*STATED TASK*.
Repeat the entries below verbatim, from the line containing "Toggle eye visibility icon in top toolbar" down to the line containing "click(538, 334)", including both of those lines.
______
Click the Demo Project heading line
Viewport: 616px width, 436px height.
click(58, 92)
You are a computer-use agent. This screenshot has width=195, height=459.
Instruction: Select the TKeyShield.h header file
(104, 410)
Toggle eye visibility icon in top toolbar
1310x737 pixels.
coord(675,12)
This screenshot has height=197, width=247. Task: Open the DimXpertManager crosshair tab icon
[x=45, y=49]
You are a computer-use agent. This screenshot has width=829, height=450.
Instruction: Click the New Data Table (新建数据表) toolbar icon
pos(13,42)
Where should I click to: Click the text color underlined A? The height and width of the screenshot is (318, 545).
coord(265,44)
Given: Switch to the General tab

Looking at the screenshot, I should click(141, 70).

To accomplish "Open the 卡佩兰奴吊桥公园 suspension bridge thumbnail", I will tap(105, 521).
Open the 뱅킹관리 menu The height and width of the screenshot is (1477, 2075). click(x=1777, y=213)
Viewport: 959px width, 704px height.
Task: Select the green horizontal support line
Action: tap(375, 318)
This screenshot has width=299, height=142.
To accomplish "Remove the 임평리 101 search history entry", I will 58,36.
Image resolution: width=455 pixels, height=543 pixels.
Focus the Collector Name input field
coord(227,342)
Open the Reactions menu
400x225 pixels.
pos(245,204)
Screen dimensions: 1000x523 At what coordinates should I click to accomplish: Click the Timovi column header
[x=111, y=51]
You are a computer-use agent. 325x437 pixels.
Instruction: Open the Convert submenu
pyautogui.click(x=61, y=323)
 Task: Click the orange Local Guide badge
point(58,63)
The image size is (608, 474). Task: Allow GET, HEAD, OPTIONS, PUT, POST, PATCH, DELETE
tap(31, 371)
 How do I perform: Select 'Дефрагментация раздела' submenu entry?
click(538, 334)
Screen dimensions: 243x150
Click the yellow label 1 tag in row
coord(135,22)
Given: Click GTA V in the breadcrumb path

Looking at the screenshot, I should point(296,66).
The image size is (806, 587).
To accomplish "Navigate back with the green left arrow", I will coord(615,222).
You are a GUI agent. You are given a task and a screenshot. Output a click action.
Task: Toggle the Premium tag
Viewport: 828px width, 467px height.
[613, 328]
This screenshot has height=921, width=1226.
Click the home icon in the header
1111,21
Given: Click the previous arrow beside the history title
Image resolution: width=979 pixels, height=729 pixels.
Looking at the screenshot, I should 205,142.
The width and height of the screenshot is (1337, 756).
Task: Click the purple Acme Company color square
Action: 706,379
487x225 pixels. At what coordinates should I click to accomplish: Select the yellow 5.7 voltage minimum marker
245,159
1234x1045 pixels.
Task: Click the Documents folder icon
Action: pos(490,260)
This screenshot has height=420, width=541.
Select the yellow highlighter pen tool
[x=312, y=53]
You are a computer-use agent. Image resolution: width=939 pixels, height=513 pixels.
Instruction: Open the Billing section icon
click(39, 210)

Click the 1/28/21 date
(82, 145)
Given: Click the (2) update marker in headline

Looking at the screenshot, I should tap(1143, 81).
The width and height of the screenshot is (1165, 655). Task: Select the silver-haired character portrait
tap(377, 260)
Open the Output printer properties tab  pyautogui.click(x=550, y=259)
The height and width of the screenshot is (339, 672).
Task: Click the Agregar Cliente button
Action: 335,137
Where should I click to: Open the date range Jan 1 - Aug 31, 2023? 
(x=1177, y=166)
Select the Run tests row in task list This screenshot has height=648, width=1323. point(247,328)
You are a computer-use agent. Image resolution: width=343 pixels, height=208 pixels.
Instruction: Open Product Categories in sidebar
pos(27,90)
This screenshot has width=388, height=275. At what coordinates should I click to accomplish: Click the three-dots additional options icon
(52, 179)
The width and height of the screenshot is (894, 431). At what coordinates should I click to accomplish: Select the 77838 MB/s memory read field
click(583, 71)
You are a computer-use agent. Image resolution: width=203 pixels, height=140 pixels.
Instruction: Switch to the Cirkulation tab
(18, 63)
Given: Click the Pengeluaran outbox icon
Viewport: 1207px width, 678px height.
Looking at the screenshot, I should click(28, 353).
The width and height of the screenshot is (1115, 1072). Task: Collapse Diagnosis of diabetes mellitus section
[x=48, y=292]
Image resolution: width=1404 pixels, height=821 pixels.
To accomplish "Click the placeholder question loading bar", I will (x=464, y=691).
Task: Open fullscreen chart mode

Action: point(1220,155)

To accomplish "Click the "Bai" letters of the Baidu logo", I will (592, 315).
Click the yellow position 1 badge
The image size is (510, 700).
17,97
______
*FINISHED ANSWER*.
Toggle eye visibility icon in top toolbar
1310x737 pixels.
coord(675,12)
This screenshot has height=197, width=247. Task: Open the DimXpertManager crosshair tab icon
[x=45, y=49]
You are a computer-use agent. This screenshot has width=829, height=450.
Instruction: Click the New Data Table (新建数据表) toolbar icon
pos(13,42)
Where should I click to: Click the text color underlined A? The height and width of the screenshot is (318, 545).
coord(265,44)
Given: Switch to the General tab

Looking at the screenshot, I should click(141, 70).

To accomplish "Open the 卡佩兰奴吊桥公园 suspension bridge thumbnail", I will tap(105, 521).
Open the 뱅킹관리 menu The height and width of the screenshot is (1477, 2075). click(x=1777, y=213)
Viewport: 959px width, 704px height.
Task: Select the green horizontal support line
Action: tap(375, 318)
This screenshot has width=299, height=142.
To accomplish "Remove the 임평리 101 search history entry", I will 58,36.
Image resolution: width=455 pixels, height=543 pixels.
Focus the Collector Name input field
coord(227,342)
Open the Reactions menu
400x225 pixels.
pos(245,204)
Screen dimensions: 1000x523 At what coordinates should I click to accomplish: Click the Timovi column header
[x=111, y=51]
You are a computer-use agent. 325x437 pixels.
Instruction: Open the Convert submenu
pyautogui.click(x=61, y=323)
 Task: Click the orange Local Guide badge
point(58,63)
The image size is (608, 474). Task: Allow GET, HEAD, OPTIONS, PUT, POST, PATCH, DELETE
tap(31, 371)
 How do I perform: Select 'Дефрагментация раздела' submenu entry?
click(538, 334)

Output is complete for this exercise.